Liquidity remained ample at over 3.5 months of operating expenses
despite the draw down.

The district received a qualified opinion on its fiscal 2013 audit
plus a high 22 audit findings that echoed many of the problems
discovered by TEA's investigation regarding significant gaps in
internal controls and financial management practices. Although
some progress has been made, management expects most of the
findings will remain unresolved for the fiscal 2014 audit which is
viewed negatively by Fitch.

State Aid Overpayments

A TEA audit revealed ADA discrepancies within the district's
alternative school as well as errors in the lunch counts for the
free and reduced-price lunch program.
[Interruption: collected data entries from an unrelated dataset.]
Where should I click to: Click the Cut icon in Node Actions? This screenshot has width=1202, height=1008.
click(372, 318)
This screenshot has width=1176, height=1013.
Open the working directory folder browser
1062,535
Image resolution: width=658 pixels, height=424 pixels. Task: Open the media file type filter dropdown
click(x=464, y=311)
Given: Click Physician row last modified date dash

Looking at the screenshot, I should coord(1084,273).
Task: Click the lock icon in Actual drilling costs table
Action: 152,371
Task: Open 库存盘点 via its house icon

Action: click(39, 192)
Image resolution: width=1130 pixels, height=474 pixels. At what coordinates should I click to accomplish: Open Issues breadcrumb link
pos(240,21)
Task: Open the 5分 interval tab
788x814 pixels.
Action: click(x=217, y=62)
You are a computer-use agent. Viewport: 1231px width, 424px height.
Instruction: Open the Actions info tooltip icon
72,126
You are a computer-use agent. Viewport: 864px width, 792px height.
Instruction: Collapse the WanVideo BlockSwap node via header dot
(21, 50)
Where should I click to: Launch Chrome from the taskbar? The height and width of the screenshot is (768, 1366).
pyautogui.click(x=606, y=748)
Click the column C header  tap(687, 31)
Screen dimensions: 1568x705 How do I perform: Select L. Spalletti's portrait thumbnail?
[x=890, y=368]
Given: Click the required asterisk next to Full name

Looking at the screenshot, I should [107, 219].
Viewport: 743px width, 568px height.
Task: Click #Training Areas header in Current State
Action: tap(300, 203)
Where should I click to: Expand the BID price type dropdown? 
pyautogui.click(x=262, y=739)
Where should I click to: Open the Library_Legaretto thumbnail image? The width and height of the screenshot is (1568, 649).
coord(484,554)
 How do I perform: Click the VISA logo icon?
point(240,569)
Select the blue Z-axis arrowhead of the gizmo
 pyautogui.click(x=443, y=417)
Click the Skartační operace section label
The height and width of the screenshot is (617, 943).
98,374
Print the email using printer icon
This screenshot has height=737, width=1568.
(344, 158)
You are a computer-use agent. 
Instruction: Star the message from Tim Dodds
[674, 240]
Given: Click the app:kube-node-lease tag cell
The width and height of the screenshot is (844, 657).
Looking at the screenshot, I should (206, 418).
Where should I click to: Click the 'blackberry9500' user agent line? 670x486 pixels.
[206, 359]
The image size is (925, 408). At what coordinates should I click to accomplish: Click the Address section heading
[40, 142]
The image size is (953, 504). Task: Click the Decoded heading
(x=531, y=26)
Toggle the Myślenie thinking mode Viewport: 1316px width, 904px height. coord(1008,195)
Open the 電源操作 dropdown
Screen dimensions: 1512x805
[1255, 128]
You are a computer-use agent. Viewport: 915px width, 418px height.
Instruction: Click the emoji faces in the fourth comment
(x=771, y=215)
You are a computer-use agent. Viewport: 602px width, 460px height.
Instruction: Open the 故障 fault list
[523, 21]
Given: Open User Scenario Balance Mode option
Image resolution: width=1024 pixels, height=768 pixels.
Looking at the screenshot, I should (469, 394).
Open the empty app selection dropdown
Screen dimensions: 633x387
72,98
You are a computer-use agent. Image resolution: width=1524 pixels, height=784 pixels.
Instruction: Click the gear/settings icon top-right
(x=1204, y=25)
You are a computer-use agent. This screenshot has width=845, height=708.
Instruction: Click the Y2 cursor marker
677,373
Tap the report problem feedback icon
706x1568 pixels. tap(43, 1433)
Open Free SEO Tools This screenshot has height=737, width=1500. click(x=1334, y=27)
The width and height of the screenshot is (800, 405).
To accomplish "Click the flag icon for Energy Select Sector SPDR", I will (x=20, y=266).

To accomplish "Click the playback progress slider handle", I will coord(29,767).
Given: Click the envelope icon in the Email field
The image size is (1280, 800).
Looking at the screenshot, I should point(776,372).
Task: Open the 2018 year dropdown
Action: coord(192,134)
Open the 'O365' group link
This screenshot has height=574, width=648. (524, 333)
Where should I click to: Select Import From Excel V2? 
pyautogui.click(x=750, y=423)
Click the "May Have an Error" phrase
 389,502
A separate TEA investigation
discovered that the district had been including 100 non-Texas
residents, equal to about 5% of its enrollment base in its ADA for
fiscal years 2012 and 2013. These discrepancies led to the
district receiving an aggregate state aid overpayment of $1.8
million for the biennium which TEA had planned to deduct from
fiscal 2015 state revenues. The district has appealed TEA's
finding and contends a smaller number of non-Texas residents was
counted in the district's ADA during fiscal 2012 & 2013. TEA is
awaiting the district's response and will not take action for the
time being.

Although fiscal 2014 state revenues were not officially part of
the TEA's investigation, TEA has indicated similar overpayments
for 100 non-Texas residents were received by the district during
this period. As a result, the fiscal 2014 budget was amended to
reflect $659,000 (3% of general fund revenue) in unearned revenue.
The timing of TEA's claw back for fiscal 2014 overpayments has not
yet been determined.

Fiscal 2014 Financial Pressures

The new management team froze expenses and deferred certain
expenditures in response to fiscal 2013's structural imbalance and
the impending claw back of state revenues. Year to date cash is
adequate at $5.5 million and management projects balanced
operations are possible. However, Fitch notes that any
overpayments will be posted as a liability (unearned revenue),
leading to a significant fund balance decline.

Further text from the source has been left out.